Dunning-Kruger sendromu’dur bu.



Türkçesi...

Cahil cesareti’dir.



Bakın...

Gezici araştırma şirketi, koronavirüsle alakalı araştırma yaptı.

Her 10 kişiden 4’ünün en ufak bir önlem bile almadığı ortaya çıktı.



Niye önlem almıyorsunuz diye sordular?

İki tür cevap var...

Birincisi, “yakında hallolur” diyorlar.

İkincisi, “bana bir şey olmaz” diyorlar.



Her 10 kişiden 4’ü.



Virüsle aranıza mesafe koymanız yetmez.

Bunlarla aranıza mesafe koyun.



Çünkü, umarım coronavirüsün merkez üssü olmayız ama...

Zırcahil cesaretinin dünya çapında merkez üssü olduğumuz kesin!

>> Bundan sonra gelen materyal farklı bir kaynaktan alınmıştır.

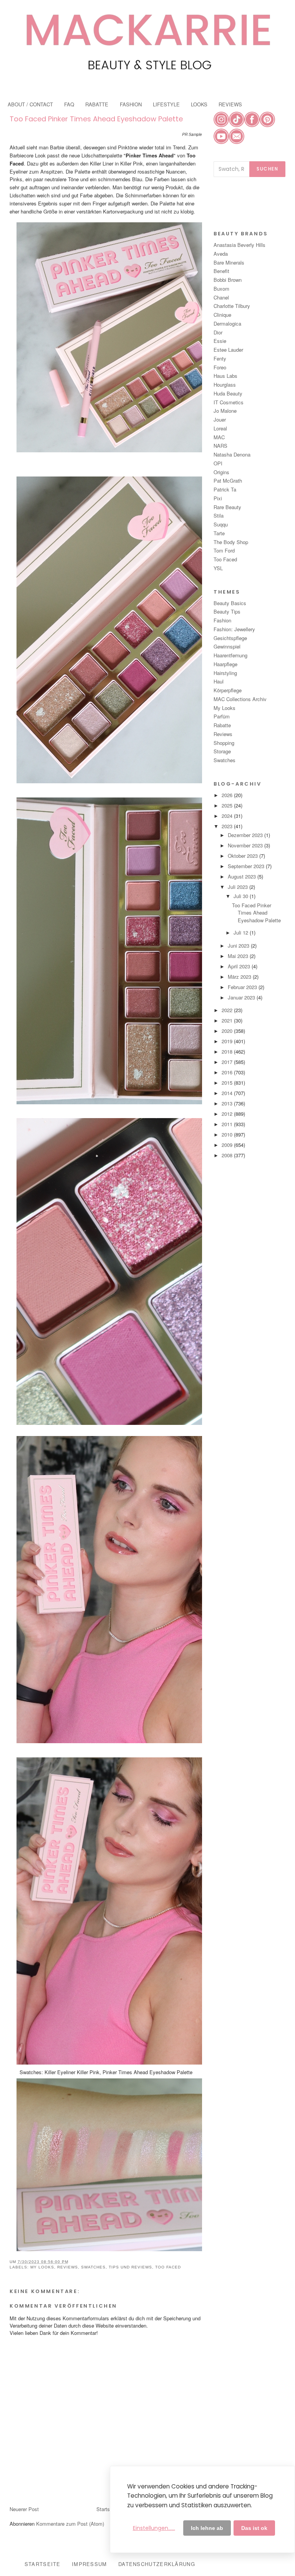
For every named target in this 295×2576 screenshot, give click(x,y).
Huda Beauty (228, 393)
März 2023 (240, 976)
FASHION (131, 104)
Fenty (220, 358)
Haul (219, 681)
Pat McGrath (228, 480)
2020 (228, 1030)
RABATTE (96, 104)
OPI (218, 463)
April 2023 (240, 966)
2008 (228, 1155)
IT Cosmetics (229, 402)
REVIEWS (230, 104)
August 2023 (242, 876)
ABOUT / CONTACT (30, 104)
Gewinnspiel (227, 646)
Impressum (89, 2564)
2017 (228, 1061)
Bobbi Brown (228, 279)
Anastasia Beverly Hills (239, 244)
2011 (228, 1124)
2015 (228, 1082)
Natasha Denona (232, 454)
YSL (218, 568)
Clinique (222, 314)
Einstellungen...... (154, 2528)
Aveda (221, 253)
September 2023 (247, 866)
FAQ (69, 104)
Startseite (107, 2509)
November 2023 (246, 845)
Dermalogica (227, 323)
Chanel (221, 297)
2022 (228, 1010)
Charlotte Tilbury (232, 305)
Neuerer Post (24, 2509)
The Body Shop (231, 542)
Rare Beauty (227, 507)
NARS (220, 445)
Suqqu (221, 524)
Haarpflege (225, 664)
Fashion (222, 620)
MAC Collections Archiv (240, 699)
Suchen (267, 168)
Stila (219, 515)
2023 (228, 826)
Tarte (219, 533)
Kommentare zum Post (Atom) (70, 2523)
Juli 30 (242, 896)
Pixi (218, 498)
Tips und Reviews (130, 2267)
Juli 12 (242, 932)
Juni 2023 (239, 945)
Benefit (221, 271)
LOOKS (199, 104)
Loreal (220, 428)
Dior (218, 332)
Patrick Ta (225, 489)
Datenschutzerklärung (156, 2564)
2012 (228, 1113)
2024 (228, 815)
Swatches (93, 2267)
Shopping (224, 742)
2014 (228, 1093)
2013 (228, 1103)
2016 (228, 1072)
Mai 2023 (239, 956)
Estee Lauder (228, 349)
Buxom (221, 288)
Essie (220, 340)
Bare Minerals (229, 262)
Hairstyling (225, 673)
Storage (222, 751)
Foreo (220, 367)
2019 (228, 1041)
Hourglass (225, 384)
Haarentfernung (230, 655)
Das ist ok (254, 2528)
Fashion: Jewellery (234, 629)
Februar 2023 (243, 987)
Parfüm (222, 716)
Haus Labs (225, 375)
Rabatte (222, 725)
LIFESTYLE (166, 104)
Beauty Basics (230, 603)
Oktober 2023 (243, 855)
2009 (228, 1144)
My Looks (42, 2267)
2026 (228, 795)
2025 (228, 805)
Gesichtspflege (230, 638)
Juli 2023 (238, 886)
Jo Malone (225, 410)
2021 (228, 1020)
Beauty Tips (227, 611)
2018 (228, 1051)
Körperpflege (228, 690)
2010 (228, 1134)
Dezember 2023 (246, 835)
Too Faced (168, 2267)
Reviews (67, 2267)
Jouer (220, 419)
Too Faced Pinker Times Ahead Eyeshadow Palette (96, 119)
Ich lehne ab (207, 2528)
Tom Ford (224, 550)
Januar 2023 (242, 997)
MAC (219, 437)
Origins (221, 472)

“Sabah 07.30 gibi geliyorlar kahverengi parmaklıklar ile örülü pencereme... Beni uyandırana kadar da susmuyorlar.

Kalkmazsam seslerini daha da çok yükseltiyorlar.

Önünde sonunda uyandırıyorlar tabii.

Kalkıp dün geceden hazırladığım ekmek tanelerini penceremin önüne bırakıyorum. Nereye bırakacağımı biliyorlar, izliyorlar.

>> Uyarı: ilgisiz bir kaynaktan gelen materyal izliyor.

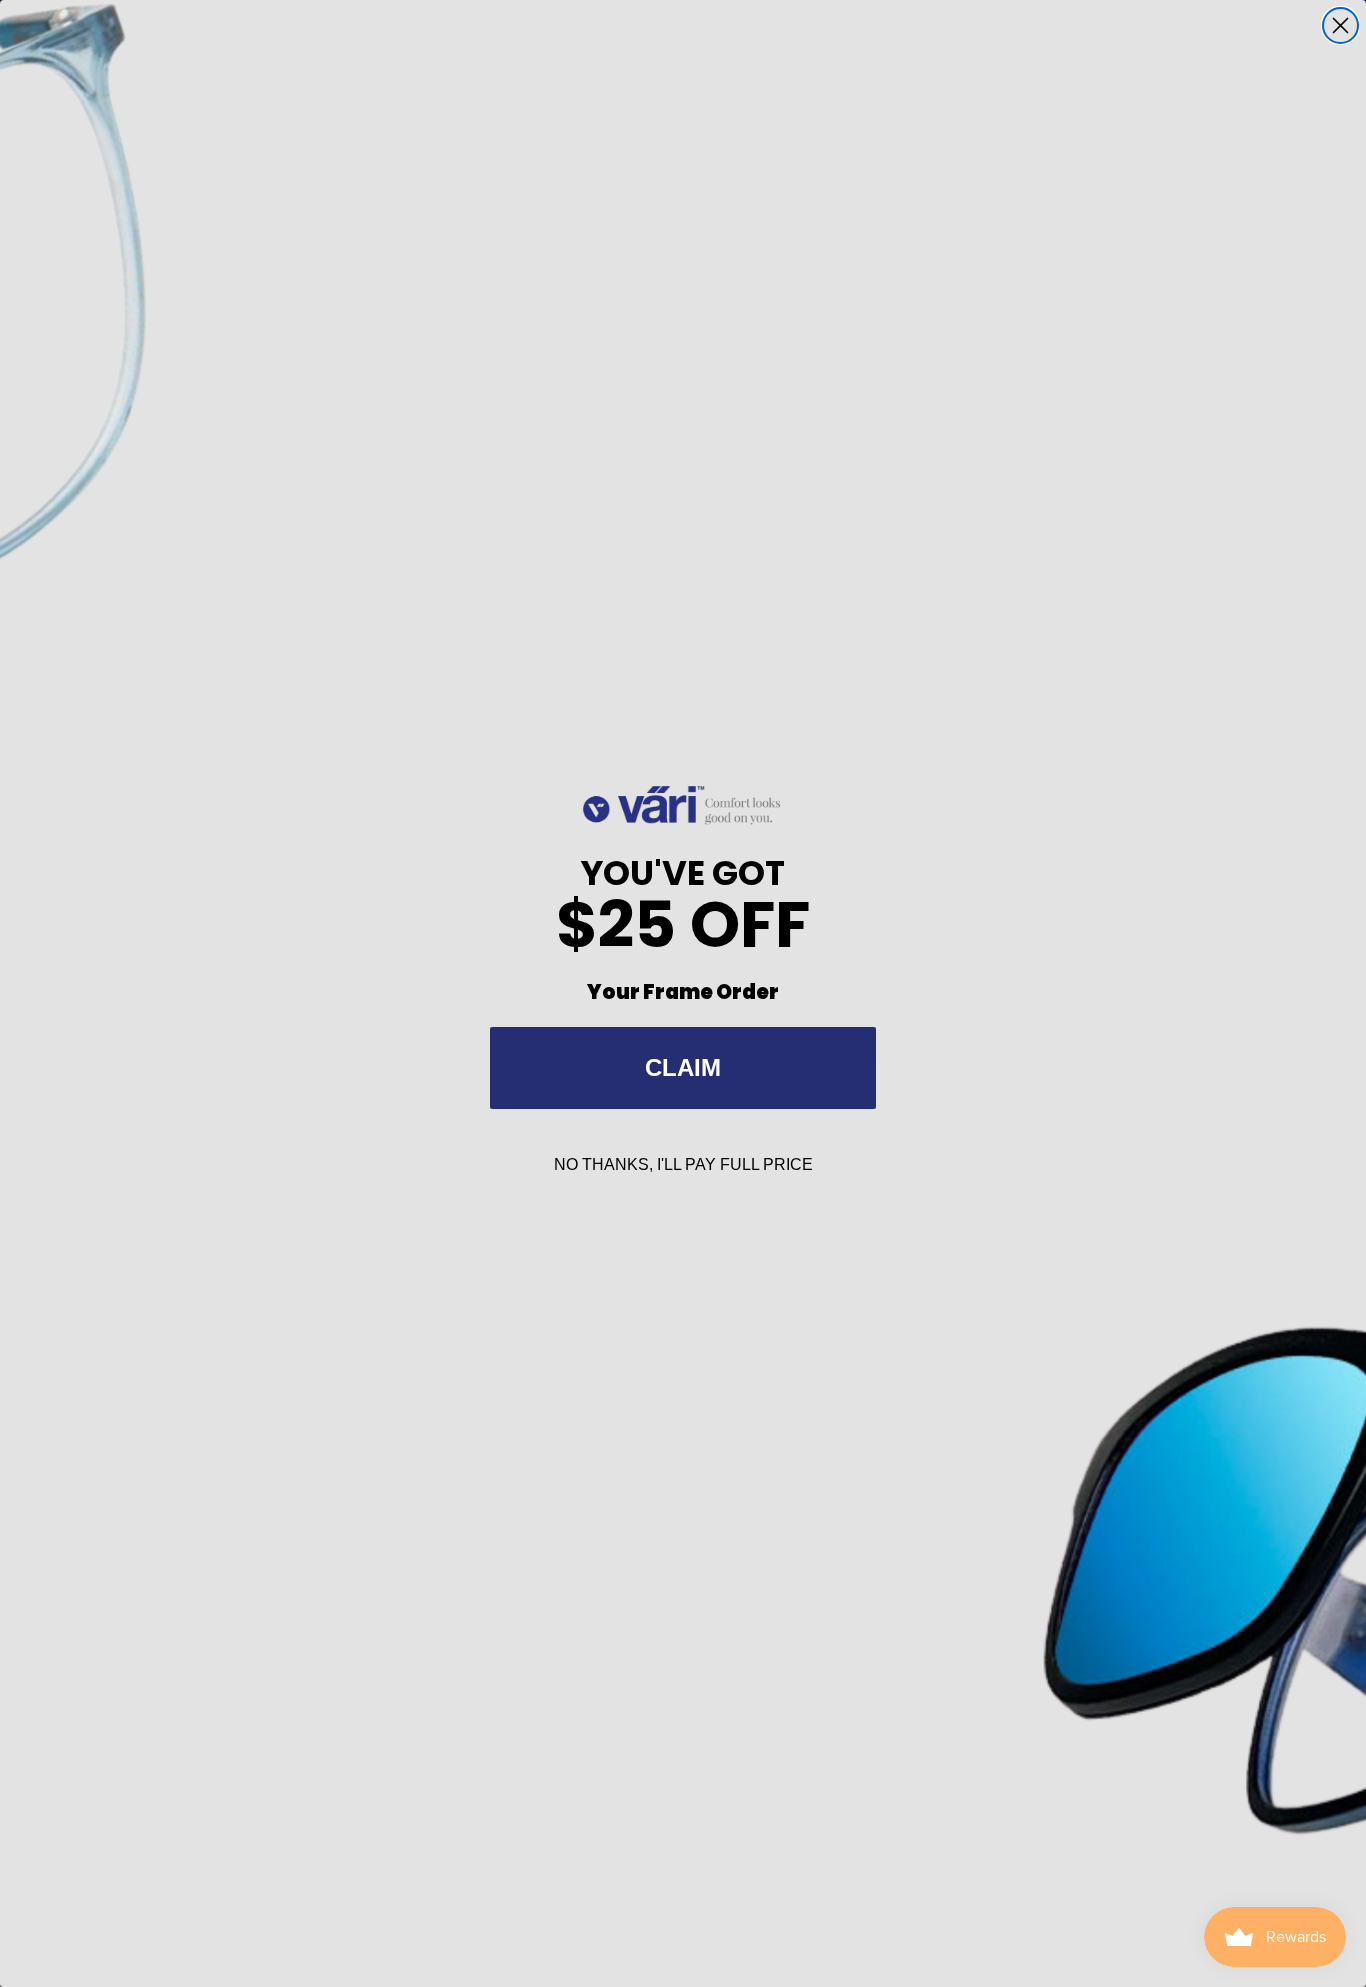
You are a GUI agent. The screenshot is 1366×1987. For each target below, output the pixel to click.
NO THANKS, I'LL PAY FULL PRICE (683, 1164)
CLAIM (683, 1067)
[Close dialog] (1340, 25)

Ben de kendime atıştıracak bir şeyler hazırlayıp, sırtımı yer yer boyaları dökülmüş duvara yaslayıp izlemeye başlıyorum.

Kuşlar nasıl da alışmışlar, alıştırılmışlar.

★★★

Bizi yönetenler de bizden tam bunu istiyorlar.

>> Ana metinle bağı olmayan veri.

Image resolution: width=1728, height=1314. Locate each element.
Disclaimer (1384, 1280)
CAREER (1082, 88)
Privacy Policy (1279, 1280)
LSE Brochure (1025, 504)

Sunduklarını kabul edip, sorgulamadan alışmamızı istiyorlar.

Alışmadığımız, karşı geldiğimiz zaman, kendimizi hemen ya bir kumpas davasında veyahut başka kurgulanmış bir davanın içerisinde buluyoruz.

★★★

Kumpas davası olan Ergenekon’dan tam 11 yıl yargılandım.

İşimi kaybettim.

Annem, babam, ailem dert keder sahibi oldular.

Herkes uslanır, alışır diye bekledi.

Alışmadım, uslanmadım.

Yazmaya, anlatmaya devam ettim.

Alınteri ile çalışıp, kazandığı üç beş kuruşun vergisini ödeyen yoksul halkın parasını nerelere harcandığının, kimlerin cebine indirildiğinin peşine düştüm.

Resmi belgeleri ve ulaştığım bilgileri tarafsız şekilde kamuoyuna sundum.

Yetmedi, anlattım.

İlgilileri göreve davet ettim.

Milyarlarca lira kazanan adam “yazdıkların yalan” diyemeden “bana hakaret etti” diye dava açtı.

Herkes, “arı kovanına çomak sokuyorsun, sen mi düzelteceksin bu düzeni” dedi ve alışmamı istediler.

Alışmadım...

Bankaya ev kirası yatırdığı için tutuklanan teyzeyi ve yine aynı bankadan milyonlarca dolar kredi alıp yalı alan, iş tutanların varlığını bilip nasıl alışabilirim ki?

Urfa’da eksi 10 derecede okula gitmek için karla kaplı yolda terlik ile yürüyen çocuğun gözündeki çaresizliği görüp, sadece siyasi yandaş olduğu için aldığı ihaleler ile çocuğuna diş çıkardığı gerekçesi ile saray kapatıp kutlama yapanları gördükçe ben nasıl alışabilirim?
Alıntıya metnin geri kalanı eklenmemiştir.